UPDATE: Senate Bill Agreement

Early Wednesday morning, Senate Majority Leader Mitch McConnell announced that Senate Democrats and Republicans reached an agreement on the $2 trillion relief bill known as the Coronavirus Aid, Relief, and Economic Security (CARES) Act (“Act”). Late last night, the U.S. Senate approved the historic rescue plan which calls for $250 billion for direct payments to individuals and families, $350 billion in small business loans, $250 billion in unemployment insurance benefits and $500 billion in loans to distressed businesses. The House is scheduled to vote on the legislation Friday. President Trump urged Congress to act “without delay” and said he would sign the legislation immediately. The CARES Act includes the following provisions:

Direct Payments to Individuals – If passed, the Act would include payments to lower- and middle-income individuals of $1,200 for each adult (up to $2,400 for a married couple) and $500 for each child. Individuals who earn $75,000 or less and married couples earning $150,000 or less in adjusted gross income are entitled to the full payment. The payment would be reduced if income exceeds these amounts, phasing out entirely at $99,000 for singles, and $198,000 for couples without children. The income thresholds would be based on 2019 income tax returns, or 2018 if a 2019 return has not yet been filed.

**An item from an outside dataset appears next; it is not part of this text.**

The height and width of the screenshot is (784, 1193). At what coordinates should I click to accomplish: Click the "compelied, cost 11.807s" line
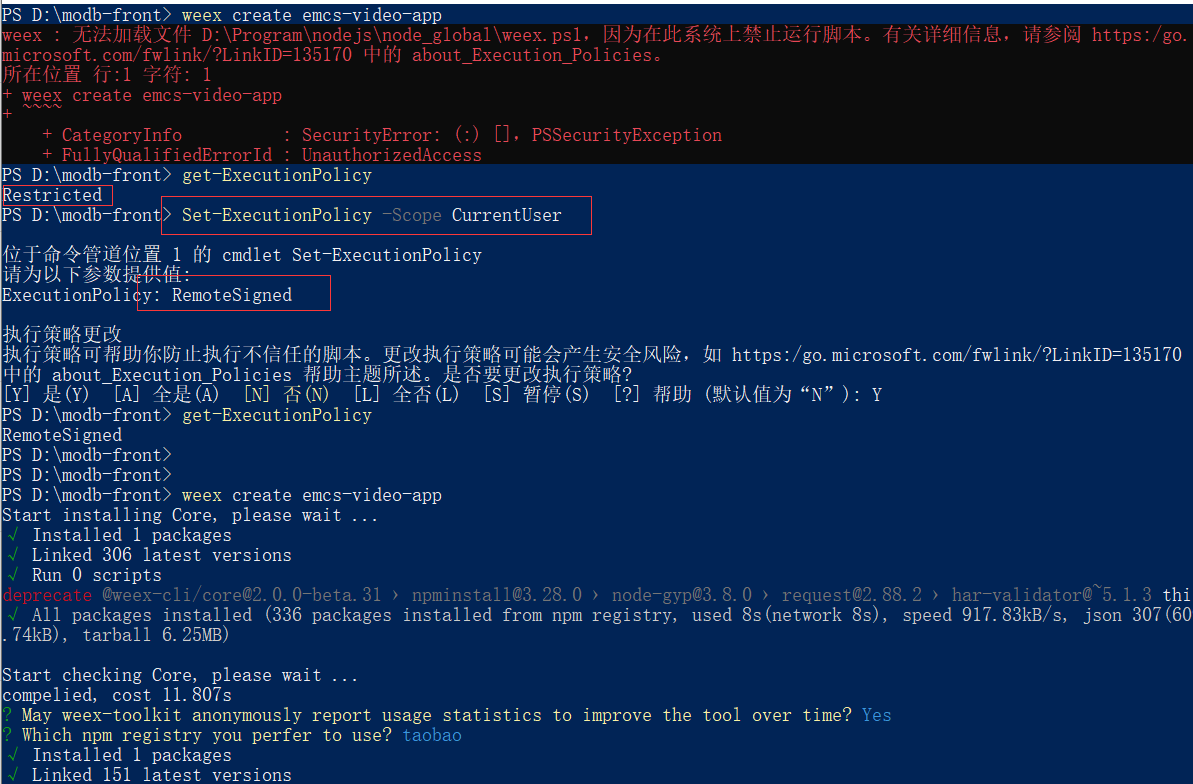coord(117,695)
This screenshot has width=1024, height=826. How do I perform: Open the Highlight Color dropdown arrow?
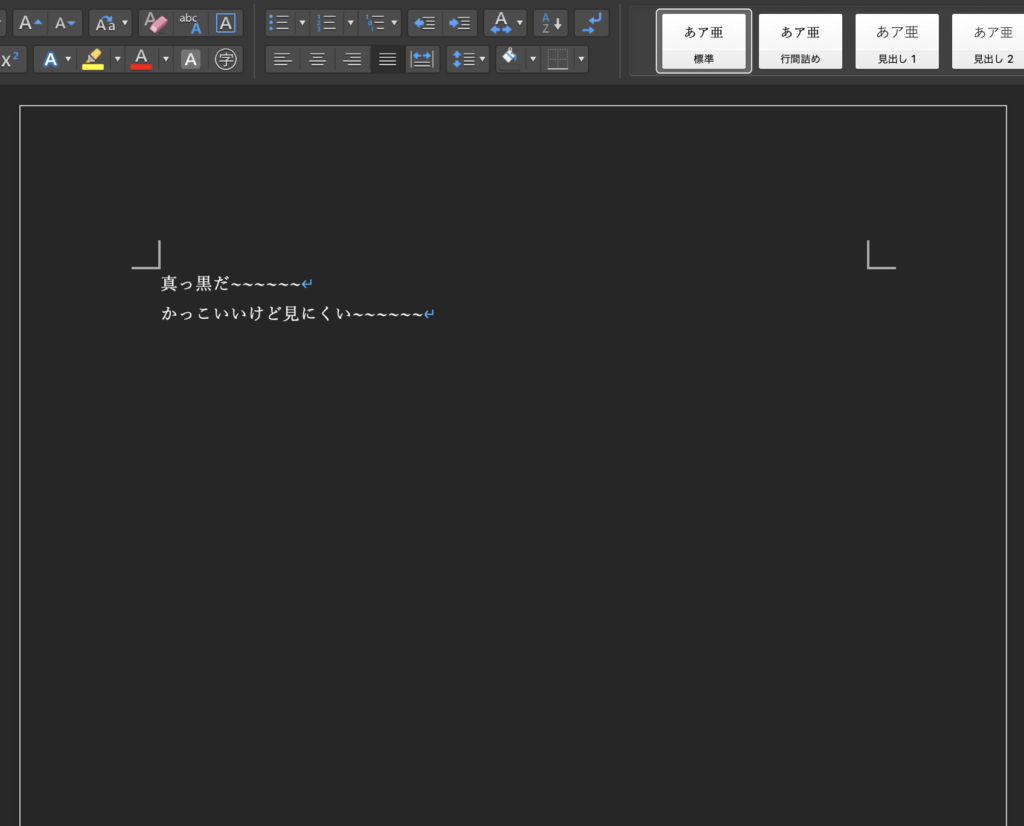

Expansion of Unemployment Insurance – The Act would also extend coverage for unemployment insurance to four months, and increase the eligibility and amount provided by an extra $600 per week.

Limits and Oversight – There would be additional oversight on how companies use government loan funds, protecting workers and preventing companies from providing executive bonuses.

Paycheck Protection Program – The Act would increase the government guarantee of loans made for the Payment Protection Program under section 7(a) of the Small Business Act to 100 percent through December 31, 2020. It would increase the maximum 7(a) loan amount to $10 million through December 31, 2020, and provide a formula by which the loan amount is tied to payroll costs incurred by the business to determine the size of the loan. The Act specifies allowable uses of the loan include payroll support, such as employee salaries, paid sick or medical leave, insurance premiums, and mortgage, rent, and utility payments. Any loan amounts not forgiven at the end of one year (as discussed below) would be carried forward as an ongoing loan with a maximum term of 10 years, and a maximum interest rate of four percent (4%). The 100 percent loan guarantee would remain intact.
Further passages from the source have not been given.